▶ **GIVEN TASK 1**
In the records, begin at the line that has "This screenshot has width=584, height=1039." and stop after the line that has "coord(25,24)". Give those lines again with "GUI agent" changed to "interface agent" and everything else left the same.

— start TEXT EXCERPT —

Viktor Illarionovich Ivchenko (Ukrainian: Віктор Іларіонович Івченко) was a Soviet film director and writer. He was the father of another film director, Boris Ivchenko.

Ivchenko was born in the city of Bohodukhiv, Kharkov Governorate, on October 9, 1912. In 1933 he graduated from the Kharkiv Road-Construction College and in 1937 - the Kyiv Theater Institute. Ivchenko also was a play director of the Ukrainian Drama Theater of M.Zankovetska (1937–1953) and a film director of the Dovzhenko Film Studios (1953–1972).

Ivchenko was first married to Olga Nozhkina, later - Ninel Myshkova.

He wrote scripts for "Forest Song" (1961) and "Annychka" (1968).

Filmography
 "Marina's Destiny" (1953)
 "Nazar Stodolya" (1955)

— end TEXT EXCERPT —

▶ **GIVEN TASK 2**
Using the biography of Viktor Ivchenko, state whether each statement agrees with it, answering yes or no and quoting the deciding words: (a) He was born in Bohodukhiv in 1912. (b) He graduated from the Kyiv Theater Institute in 1933. (c) His first wife was Ninel Myshkova.

— start ENTRIES PROVIDED —

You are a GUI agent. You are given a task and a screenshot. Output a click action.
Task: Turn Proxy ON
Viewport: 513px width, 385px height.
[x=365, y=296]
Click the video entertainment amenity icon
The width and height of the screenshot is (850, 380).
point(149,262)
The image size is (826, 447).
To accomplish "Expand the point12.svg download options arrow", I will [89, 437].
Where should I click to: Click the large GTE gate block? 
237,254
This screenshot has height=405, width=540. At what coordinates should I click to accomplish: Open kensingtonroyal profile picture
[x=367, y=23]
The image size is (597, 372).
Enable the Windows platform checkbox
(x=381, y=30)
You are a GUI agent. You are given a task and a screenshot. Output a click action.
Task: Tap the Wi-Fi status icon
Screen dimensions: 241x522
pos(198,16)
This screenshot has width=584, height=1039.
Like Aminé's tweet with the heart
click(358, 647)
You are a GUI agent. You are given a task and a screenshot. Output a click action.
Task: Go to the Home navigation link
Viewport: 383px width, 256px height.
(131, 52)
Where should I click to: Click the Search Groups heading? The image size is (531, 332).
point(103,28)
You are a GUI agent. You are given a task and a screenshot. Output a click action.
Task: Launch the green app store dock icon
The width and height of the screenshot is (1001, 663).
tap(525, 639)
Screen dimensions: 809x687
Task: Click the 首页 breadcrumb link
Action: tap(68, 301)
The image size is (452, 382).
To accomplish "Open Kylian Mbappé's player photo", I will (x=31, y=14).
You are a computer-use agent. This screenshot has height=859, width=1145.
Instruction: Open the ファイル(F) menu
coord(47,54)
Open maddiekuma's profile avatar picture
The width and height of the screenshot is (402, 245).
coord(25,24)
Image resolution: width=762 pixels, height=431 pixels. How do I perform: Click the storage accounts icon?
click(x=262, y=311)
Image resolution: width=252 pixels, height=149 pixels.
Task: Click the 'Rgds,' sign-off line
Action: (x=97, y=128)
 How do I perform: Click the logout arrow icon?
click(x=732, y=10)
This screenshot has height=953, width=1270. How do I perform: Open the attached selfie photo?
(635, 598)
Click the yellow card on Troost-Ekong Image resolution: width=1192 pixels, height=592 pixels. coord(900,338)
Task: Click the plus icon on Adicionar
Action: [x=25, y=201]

— end ENTRIES PROVIDED —

▶ **WRITTEN ANSWER 1**
This screenshot has width=584, height=1039.
Like Aminé's tweet with the heart
click(358, 647)
You are a interface agent. You are given a task and a screenshot. Output a click action.
Task: Go to the Home navigation link
Viewport: 383px width, 256px height.
(131, 52)
Where should I click to: Click the Search Groups heading? The image size is (531, 332).
point(103,28)
You are a interface agent. You are given a task and a screenshot. Output a click action.
Task: Launch the green app store dock icon
The width and height of the screenshot is (1001, 663).
tap(525, 639)
Screen dimensions: 809x687
Task: Click the 首页 breadcrumb link
Action: tap(68, 301)
The image size is (452, 382).
To accomplish "Open Kylian Mbappé's player photo", I will (x=31, y=14).
You are a computer-use agent. This screenshot has height=859, width=1145.
Instruction: Open the ファイル(F) menu
coord(47,54)
Open maddiekuma's profile avatar picture
The width and height of the screenshot is (402, 245).
coord(25,24)

▶ **WRITTEN ANSWER 2**
(a) Yes: "Ivchenko was born in the city of Bohodukhiv, Kharkov Governorate, on October 9, 1912."
(b) No: "In 1933 he graduated from the Kharkiv Road-Construction College and in 1937 - the Kyiv Theater Institute."
(c) No: "Ivchenko was first married to Olga Nozhkina, later - Ninel Myshkova."